High-Pressure Single-Molecule Studies on Non-canonical Nucleic Acids and Their Interactions

Abstract

High hydrostatic pressure affects the structure, dynamics, and the stability of biomolecular systems. Therefore, in order to describe the entire energy and conformational landscape and the set of parameters required for a comprehensive understanding of the general phase behavior of biomolecular systems, one needs to scan the full thermodynamic parameter space, including high pressure. In addition, high hydrostatic pressures are encountered in organisms living in the deep sea and in subseafloor ecosystems, which constitute a significant portion of the Earth’s biosphere and where pressures up to the 1000 bar level or more prevail.
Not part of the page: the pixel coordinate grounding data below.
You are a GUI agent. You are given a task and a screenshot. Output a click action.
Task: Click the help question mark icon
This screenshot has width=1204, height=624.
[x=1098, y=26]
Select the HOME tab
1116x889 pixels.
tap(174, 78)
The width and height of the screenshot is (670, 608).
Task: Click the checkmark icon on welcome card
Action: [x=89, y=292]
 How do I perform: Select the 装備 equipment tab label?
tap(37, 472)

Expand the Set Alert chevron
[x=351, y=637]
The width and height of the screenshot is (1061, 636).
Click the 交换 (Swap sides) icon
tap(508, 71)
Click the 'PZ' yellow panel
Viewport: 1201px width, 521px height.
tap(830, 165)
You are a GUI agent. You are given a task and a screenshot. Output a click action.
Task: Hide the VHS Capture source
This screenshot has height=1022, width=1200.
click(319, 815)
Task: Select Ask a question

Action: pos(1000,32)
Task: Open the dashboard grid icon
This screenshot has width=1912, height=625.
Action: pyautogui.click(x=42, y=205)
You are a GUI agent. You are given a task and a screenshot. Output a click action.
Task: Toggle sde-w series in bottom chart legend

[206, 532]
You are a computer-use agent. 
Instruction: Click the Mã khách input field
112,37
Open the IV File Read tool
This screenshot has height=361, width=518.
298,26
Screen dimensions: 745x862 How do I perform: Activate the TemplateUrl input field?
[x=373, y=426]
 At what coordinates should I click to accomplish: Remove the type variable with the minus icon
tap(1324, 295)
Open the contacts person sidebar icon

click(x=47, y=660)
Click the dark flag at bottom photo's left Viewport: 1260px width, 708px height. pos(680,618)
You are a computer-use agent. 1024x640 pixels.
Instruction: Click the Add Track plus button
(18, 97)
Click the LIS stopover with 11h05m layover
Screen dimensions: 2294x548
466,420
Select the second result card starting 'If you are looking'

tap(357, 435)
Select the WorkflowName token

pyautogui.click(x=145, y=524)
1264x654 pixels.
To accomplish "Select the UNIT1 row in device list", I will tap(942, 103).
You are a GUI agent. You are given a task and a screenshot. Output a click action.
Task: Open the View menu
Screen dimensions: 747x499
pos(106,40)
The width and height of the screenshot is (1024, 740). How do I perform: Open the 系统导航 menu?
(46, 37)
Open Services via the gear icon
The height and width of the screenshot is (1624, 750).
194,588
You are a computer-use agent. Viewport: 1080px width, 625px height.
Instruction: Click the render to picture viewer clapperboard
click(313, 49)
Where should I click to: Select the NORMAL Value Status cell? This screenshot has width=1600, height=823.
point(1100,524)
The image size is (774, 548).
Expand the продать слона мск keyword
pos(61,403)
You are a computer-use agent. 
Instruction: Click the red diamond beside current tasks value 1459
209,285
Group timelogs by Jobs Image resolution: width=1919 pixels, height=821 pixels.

High pressure is also a key parameter in the context of exploring the origin and the physical limits of life on Earth or on other planets and moons. In this review, we lay out the conceptual framework for exploring conformational fluctuations, dynamical properties, and the activity of biomolecular systems using pressure perturbation, focusing in particular on non-canonical nucleic acid systems, such as DNA hairpins, G-quadruplexes and i-motifs, and their interactions. Moreover, the effects of cosolutes (salts, osmolytes), macromolecular crowding, and intrinsically disordered peptides on the conformational dynamics of non-canonical nucleic acid structures at ambient and high-pressure conditions will be discussed.